#### Try it
Give back the full data character for character.

Dataset excerpts Start Marker

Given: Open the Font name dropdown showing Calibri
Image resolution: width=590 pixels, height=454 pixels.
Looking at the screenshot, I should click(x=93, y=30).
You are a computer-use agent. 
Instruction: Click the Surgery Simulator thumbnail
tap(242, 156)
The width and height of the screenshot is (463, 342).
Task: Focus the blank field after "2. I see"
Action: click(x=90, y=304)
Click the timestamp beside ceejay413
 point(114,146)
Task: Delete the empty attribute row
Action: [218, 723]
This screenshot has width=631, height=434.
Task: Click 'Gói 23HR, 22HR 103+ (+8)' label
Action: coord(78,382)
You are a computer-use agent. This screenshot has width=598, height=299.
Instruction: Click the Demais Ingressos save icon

Dataset excerpts End Marker

#### Output of the exercise
Given: Open the Font name dropdown showing Calibri
Image resolution: width=590 pixels, height=454 pixels.
Looking at the screenshot, I should click(x=93, y=30).
You are a computer-use agent. 
Instruction: Click the Surgery Simulator thumbnail
tap(242, 156)
The width and height of the screenshot is (463, 342).
Task: Focus the blank field after "2. I see"
Action: click(x=90, y=304)
Click the timestamp beside ceejay413
 point(114,146)
Task: Delete the empty attribute row
Action: [218, 723]
This screenshot has width=631, height=434.
Task: Click 'Gói 23HR, 22HR 103+ (+8)' label
Action: coord(78,382)
You are a computer-use agent. This screenshot has width=598, height=299.
Instruction: Click the Demais Ingressos save icon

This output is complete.